- [Text segment]:

----

More than four years ago, the Institute for Community Living (ICL) extended its focus on risk assessment and intervention to provide staff with additional tools and strategies to support integrated and coordinated assessment and intervention of and for clinical risk. The purpose of the model is to facilitate communication, supports and a culture of mutual responsibility across disciplines and organizational boundaries to create a comprehensive and cohesive system that emphasizes integrated care and preventive interventions.
Risk and risk-taking behaviors are unfortunately as applicable to youth as they are to adults. According to the Center for Disease Control (CDC), in 2009, 13.8% of the high school students surveyed seriously considered suicide, and 6.3% attempted suicide. Further, 5.6% of students surveyed had carried a weapon on school grounds on at least one of the thirty days preceding the survey, and 7.7% had been threatened with a weapon on school property. Risk taking behaviors of others, up to and including suicide, are rarely solitary acts—at the very least, they impact family members, friends and even the broader communities in which people live. For example, in the same CDC survey, 28.3% of students rode in a car with someone who had been drinking at least one of the thirty days preceding the survey, and 5% had not attended school on at least one day out of concern for their safety either at school or on the way to or from. According to the Citizens Committee for Children, in East New York, one of the areas in which ICL operates both a clinic and services in schools, there were over 1000 juvenile misdemeanor and/or felony arrests in 2006.

----

- [Data excerpt]:
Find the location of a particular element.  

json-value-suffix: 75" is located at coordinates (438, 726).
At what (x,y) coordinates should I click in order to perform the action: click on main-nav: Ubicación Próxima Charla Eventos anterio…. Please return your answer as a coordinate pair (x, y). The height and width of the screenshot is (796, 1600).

----

- [Task prompt]:
Answer these questions from the text about ICL's risk assessment work:
(a) How long ago did ICL extend its focus on risk assessment and intervention?
(b) What percentage of high school students surveyed by the CDC attempted suicide in 2009?
(c) How many juvenile misdemeanor and/or felony arrests were there in East New York in 2006?

- [Solved problem]:
(a) More than four years ago.
(b) 6.3%.
(c) Over 1000.